Looking back, recovery wasn’t really about giving something up. It was about finding healthier ways to achieve what the addiction had been trying to provide all along: safety, connection, confidence, belonging and relief. The more I learned about trauma, emotional regulation and the nervous system, the more my own story started to make sense. I stopped seeing addiction as evidence that something was wrong with me and started understanding it as an adaptation to circumstances that had felt overwhelming at the time.
That shift didn’t remove responsibility, but it did replace shame with compassion. Instead of asking why I was so weak, I began asking what pain I had been trying to escape. Instead of viewing recovery as punishment, I began seeing it as an opportunity to learn new ways of relating to myself and the world around me.

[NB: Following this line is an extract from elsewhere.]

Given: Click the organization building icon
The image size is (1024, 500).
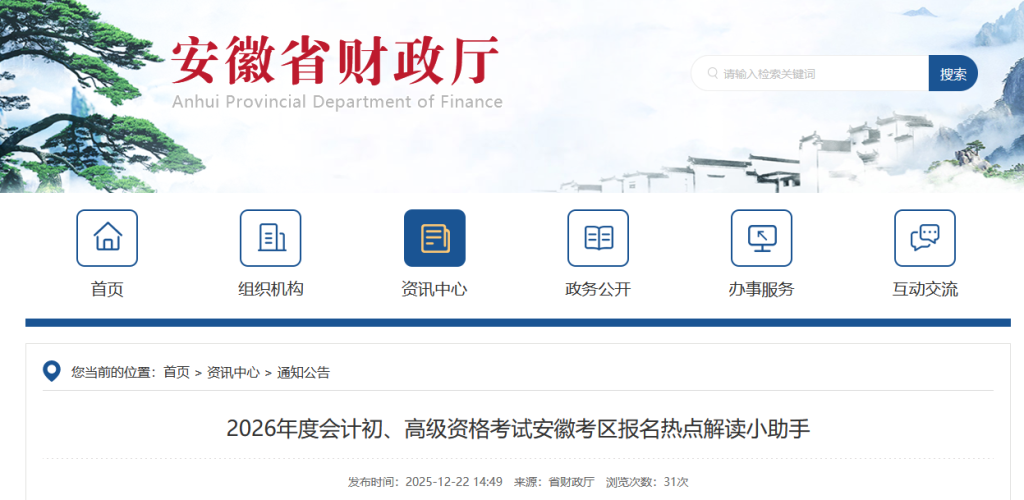Looking at the screenshot, I should [271, 238].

Recovery isn’t just about removing the addiction. It’s about understanding what the addiction was trying to protect you from.
HOW THERAPY CAN HELP
Trauma informed therapy doesn’t ask, “What’s wrong with you?” Instead, it asks, “What happened to you?” and “What did you have to do to survive?” For many people, that shift is transformative. Rather than viewing addiction as evidence of weakness or failure, we begin to understand it as an adaptation to pain, fear, shame and emotional overwhelm. Often a costly adaptation, but an adaptation nonetheless.
When we understand addiction through this lens, compassion becomes possible. We can begin exploring the experiences that made the addiction necessary in the first place and develop healthier ways of regulating emotions, building connection and caring for ourselves. Rather than focusing solely on stopping the behaviour, therapy helps us understand the needs that sit underneath it. It creates space to process trauma, challenge shame, strengthen emotional regulation and develop safer ways of coping with life’s inevitable difficulties.
Whatever challenges you’re facing, there’s usually a reason they developed in the first place. The thoughts, feelings, and behaviours we struggle with today are often adaptations to experiences that once required us to survive, protect ourselves, or belong. Understanding those patterns with curiosity and compassion can be the first step towards lasting change.